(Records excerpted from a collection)
--- --- ---
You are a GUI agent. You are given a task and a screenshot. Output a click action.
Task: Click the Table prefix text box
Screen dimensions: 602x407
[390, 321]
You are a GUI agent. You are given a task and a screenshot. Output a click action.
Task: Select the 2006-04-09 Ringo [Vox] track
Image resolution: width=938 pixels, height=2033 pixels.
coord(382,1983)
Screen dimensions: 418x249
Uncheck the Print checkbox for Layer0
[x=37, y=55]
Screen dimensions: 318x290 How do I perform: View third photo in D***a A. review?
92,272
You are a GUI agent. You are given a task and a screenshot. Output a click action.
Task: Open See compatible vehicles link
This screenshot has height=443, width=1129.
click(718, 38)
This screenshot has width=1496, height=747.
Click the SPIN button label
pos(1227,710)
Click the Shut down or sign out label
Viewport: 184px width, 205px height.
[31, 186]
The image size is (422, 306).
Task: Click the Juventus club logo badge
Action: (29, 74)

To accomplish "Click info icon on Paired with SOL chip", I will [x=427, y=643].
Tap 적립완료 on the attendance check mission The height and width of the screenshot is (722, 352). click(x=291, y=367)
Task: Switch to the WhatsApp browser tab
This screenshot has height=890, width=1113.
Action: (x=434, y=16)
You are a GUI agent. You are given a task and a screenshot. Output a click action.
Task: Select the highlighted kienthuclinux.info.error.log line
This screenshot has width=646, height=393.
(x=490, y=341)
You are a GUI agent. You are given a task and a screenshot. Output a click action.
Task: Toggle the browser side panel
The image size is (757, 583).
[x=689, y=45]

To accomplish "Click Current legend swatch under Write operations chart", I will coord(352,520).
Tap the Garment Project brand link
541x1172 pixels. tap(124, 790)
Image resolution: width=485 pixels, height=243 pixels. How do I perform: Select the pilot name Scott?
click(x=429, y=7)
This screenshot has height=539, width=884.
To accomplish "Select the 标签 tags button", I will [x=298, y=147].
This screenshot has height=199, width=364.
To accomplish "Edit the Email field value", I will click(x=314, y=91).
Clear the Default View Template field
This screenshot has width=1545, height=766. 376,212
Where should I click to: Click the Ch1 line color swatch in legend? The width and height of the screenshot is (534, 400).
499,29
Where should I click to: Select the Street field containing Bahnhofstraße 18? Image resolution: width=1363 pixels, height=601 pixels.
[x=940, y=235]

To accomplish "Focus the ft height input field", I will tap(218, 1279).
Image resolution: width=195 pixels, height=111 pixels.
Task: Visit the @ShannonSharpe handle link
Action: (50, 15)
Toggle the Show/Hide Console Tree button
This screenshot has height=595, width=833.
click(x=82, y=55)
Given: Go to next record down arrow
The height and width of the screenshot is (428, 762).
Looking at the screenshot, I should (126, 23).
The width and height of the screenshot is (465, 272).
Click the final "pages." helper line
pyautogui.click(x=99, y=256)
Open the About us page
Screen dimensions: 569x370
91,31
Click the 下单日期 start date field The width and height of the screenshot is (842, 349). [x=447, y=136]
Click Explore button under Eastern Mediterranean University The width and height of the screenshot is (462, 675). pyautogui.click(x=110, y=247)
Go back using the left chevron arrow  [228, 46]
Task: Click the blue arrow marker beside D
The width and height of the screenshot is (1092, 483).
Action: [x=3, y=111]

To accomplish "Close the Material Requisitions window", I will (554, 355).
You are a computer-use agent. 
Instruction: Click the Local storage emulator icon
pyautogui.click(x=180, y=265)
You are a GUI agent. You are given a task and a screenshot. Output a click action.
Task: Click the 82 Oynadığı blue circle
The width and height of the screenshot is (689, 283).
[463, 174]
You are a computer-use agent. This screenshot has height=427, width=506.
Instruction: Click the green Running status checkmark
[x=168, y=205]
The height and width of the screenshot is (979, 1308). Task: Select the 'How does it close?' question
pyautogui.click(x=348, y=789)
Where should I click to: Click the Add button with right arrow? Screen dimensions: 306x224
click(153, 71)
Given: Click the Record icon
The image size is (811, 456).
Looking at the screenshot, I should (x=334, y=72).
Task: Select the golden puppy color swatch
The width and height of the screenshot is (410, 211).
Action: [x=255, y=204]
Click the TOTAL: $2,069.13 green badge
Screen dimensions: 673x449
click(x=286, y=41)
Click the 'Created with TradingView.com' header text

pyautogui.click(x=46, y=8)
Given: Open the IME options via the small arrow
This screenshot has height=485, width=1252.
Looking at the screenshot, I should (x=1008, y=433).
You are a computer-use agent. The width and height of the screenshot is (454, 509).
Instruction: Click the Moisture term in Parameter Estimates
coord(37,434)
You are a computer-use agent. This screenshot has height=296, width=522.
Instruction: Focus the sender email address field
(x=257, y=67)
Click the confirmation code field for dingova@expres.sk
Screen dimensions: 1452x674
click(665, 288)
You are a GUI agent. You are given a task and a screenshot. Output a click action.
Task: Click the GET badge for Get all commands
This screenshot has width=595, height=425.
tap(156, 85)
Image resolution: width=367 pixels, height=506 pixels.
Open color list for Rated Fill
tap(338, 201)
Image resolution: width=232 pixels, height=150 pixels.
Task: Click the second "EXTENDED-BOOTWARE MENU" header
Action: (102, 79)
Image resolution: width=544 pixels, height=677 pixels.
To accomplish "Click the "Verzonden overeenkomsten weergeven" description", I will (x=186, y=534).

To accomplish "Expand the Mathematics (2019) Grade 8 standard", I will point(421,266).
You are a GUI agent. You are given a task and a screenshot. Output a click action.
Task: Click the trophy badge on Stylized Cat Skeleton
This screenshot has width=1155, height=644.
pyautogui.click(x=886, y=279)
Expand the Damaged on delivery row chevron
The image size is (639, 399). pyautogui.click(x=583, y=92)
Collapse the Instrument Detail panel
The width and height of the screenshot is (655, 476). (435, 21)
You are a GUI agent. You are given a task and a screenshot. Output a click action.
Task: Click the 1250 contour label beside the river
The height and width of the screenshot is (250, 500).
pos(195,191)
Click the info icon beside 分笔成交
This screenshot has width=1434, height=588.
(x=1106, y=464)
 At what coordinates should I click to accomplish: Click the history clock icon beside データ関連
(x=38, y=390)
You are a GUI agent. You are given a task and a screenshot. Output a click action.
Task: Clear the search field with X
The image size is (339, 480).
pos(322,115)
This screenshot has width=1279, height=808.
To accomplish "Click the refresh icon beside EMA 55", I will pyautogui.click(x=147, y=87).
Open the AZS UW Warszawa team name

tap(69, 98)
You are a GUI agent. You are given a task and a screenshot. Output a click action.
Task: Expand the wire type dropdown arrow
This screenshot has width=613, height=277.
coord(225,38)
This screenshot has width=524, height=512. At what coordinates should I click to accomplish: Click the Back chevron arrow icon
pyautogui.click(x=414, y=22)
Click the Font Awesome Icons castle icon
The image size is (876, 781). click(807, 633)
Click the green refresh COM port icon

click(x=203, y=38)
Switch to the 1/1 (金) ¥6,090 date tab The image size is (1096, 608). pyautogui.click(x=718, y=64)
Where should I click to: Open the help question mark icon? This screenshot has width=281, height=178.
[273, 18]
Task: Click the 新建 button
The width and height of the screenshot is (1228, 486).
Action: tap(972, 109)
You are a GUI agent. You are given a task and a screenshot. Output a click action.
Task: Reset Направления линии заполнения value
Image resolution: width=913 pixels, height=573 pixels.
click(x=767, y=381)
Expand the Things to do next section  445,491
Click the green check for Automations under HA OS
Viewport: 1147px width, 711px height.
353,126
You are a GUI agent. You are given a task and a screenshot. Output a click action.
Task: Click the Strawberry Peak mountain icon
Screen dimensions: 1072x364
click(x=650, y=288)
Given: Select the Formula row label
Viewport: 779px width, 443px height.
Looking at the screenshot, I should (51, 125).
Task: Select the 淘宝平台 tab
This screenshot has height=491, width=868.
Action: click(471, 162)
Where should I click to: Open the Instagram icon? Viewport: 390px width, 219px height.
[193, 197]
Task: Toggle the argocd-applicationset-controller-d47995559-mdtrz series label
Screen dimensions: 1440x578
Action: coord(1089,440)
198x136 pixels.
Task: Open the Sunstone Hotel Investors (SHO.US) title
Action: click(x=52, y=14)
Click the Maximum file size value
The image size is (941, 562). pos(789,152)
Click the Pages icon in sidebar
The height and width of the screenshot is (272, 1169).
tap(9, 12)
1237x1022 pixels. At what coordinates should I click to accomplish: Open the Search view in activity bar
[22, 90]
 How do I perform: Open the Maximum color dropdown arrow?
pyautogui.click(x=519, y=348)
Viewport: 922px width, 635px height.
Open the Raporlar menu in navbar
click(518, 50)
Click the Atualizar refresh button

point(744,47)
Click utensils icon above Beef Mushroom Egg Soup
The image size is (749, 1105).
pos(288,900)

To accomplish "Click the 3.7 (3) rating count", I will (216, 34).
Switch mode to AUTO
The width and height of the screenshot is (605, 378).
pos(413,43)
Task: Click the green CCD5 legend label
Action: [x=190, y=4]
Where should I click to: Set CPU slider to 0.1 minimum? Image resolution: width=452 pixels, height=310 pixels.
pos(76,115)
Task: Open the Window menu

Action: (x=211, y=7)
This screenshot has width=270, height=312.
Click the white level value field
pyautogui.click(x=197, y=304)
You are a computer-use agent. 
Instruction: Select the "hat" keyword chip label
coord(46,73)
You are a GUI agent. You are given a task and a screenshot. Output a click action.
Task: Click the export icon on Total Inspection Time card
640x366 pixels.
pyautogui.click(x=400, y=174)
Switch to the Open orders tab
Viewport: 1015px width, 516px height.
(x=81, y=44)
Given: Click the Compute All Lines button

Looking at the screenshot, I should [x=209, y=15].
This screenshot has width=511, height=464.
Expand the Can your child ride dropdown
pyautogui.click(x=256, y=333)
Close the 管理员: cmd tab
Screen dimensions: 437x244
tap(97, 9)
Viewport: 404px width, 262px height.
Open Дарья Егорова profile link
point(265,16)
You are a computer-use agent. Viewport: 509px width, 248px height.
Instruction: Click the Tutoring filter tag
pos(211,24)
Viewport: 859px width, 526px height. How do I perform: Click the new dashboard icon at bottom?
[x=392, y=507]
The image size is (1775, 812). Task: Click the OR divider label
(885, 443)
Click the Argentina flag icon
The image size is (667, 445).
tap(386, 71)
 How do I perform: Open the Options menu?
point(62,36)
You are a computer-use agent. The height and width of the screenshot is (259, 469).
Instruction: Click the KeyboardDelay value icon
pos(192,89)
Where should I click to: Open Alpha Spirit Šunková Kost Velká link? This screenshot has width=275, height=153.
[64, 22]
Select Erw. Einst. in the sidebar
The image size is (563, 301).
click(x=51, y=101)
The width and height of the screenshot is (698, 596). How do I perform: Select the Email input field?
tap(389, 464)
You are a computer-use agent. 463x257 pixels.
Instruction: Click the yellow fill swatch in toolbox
--- --- ---
Copy every line from the records above that contains the string "date".

Click the 下单日期 start date field The width and height of the screenshot is (842, 349). [x=447, y=136]
Switch to the 1/1 (金) ¥6,090 date tab The image size is (1096, 608). pyautogui.click(x=718, y=64)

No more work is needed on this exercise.